*Requirements:*
Count the lines in the listing below that contain the string "coordinates", and reply with only that number.

*The records:*
━━━━━━━━━━━━━━━━

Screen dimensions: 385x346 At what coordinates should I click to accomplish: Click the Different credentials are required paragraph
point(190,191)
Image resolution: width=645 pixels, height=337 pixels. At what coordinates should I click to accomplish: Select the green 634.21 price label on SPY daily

━━━━━━━━━━━━━━━━

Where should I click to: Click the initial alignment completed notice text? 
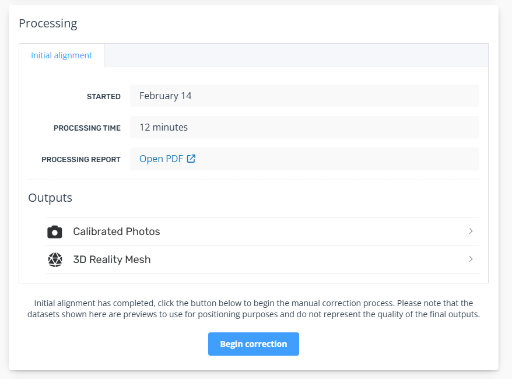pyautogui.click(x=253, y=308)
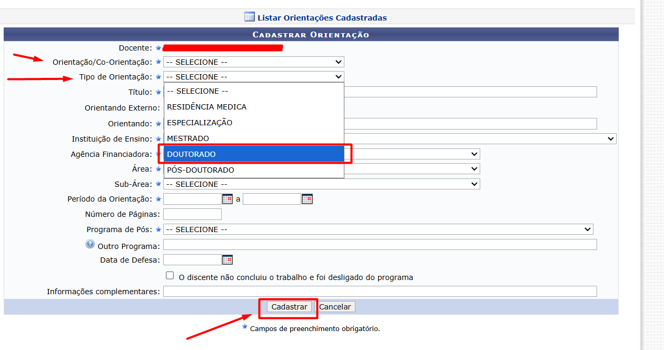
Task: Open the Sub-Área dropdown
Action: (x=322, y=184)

━━━━━━━━━━━━━━━━

*The output:*
2